Molecular dynamics simulations are computationally challenging in two respects: First, individual simulations usually need to be parallelized over as many resources (cores, GPUs, nodes) as practicable, to reduce the time to solution from months down to weeks or possibly less. Second, we as scientists are not so much interested in individual simulations, but rather in average properties of the simulated systems. The latter can however only be addressed with ensemble runs of many (typically hundreds) slightly different replicas of the system, thus requiring an enormous amount of compute time.
Cloud-based HPC can address both challenges: The cloud offers as much compute time as desired, plus the possibility to efficiently scale individual simulations over multiple instances connected by a high-performance interconnect. We build a cloud-based HPC cluster in a straightforward and reproducible way by simplifying software management with SPACK and cluster lifecycle management with AWS ParallelCluster. With the SPACK package manager, diverse hardware is easily incorporated into a single cluster, e.g. instances with AMD, ARM, and Intel processors, instances with (multiple) GPUs and instances with high-performance interconnect.
On the cluster, we used several representative biomolecular systems to benchmark the GROMACS performance on a various hardware available in the cloud, both on individual instances as well as across multiple instances. This way we uncover which instances deliver the highest performance or the best performance-to-price ratio for GROMACS simulations.

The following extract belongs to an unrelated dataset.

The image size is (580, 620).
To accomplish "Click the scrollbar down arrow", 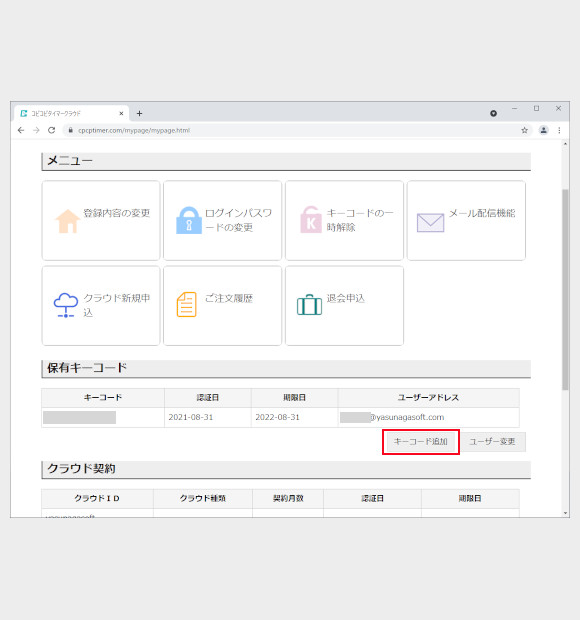I will click(x=565, y=513).
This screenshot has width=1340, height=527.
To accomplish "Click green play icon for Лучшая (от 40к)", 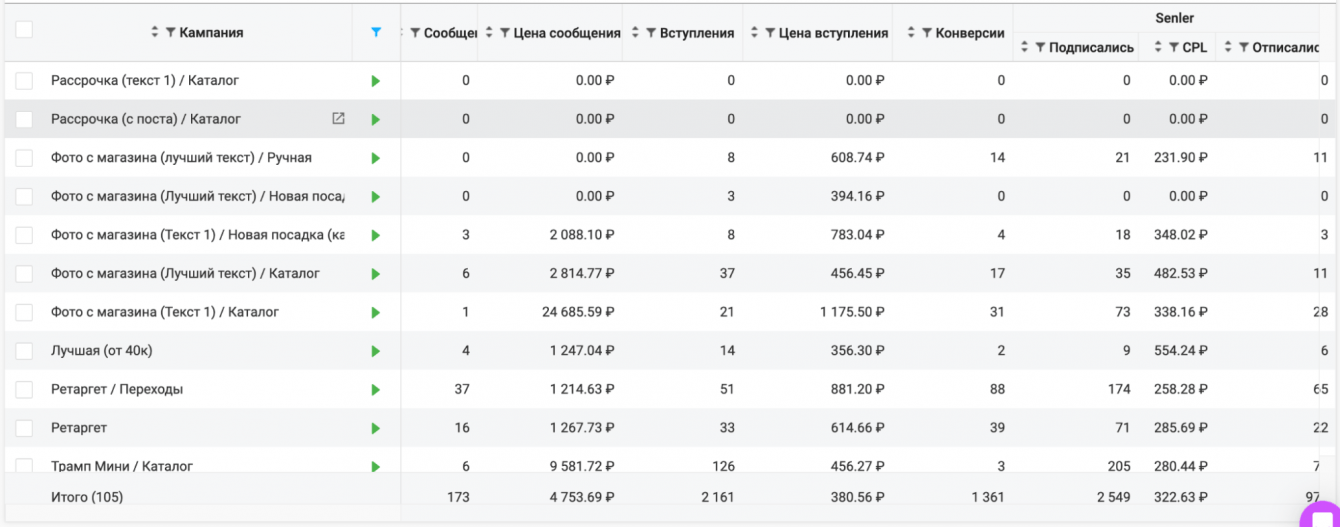I will click(x=376, y=351).
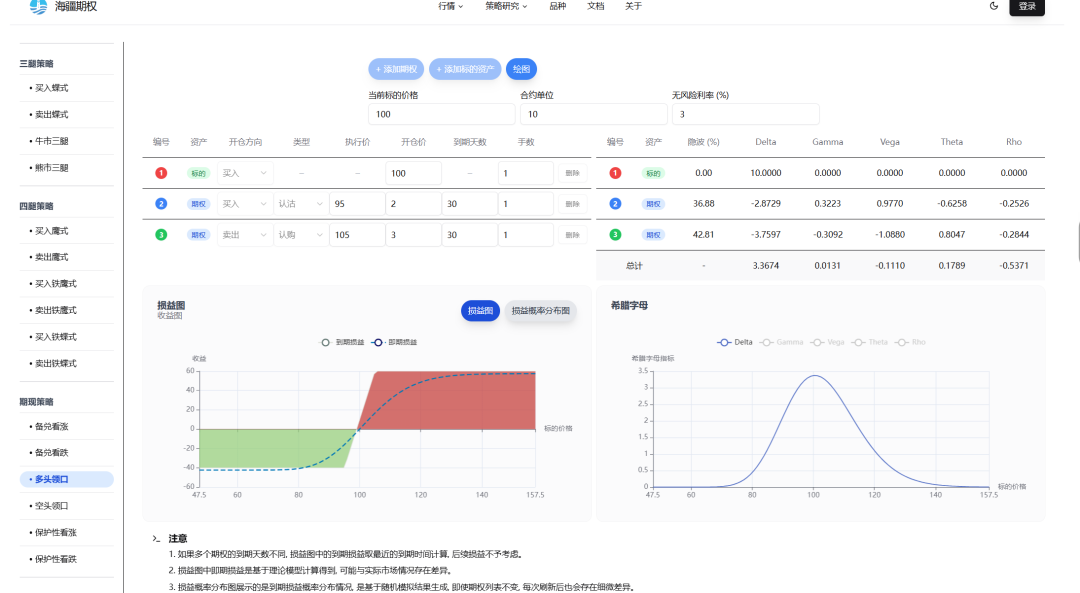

As a next step, we are preparing to run a large ensemble consisting of 20,000 individual simulations in the cloud using all resources that are globally available to reduce the time to solution as much as possible. In principle, such an ensemble simulation - which would occupy a medium-sized compute cluster for weeks or even months - could then finish within a day. Containerization will be a key concept here to provide a common software environment across a vast variety of hardware.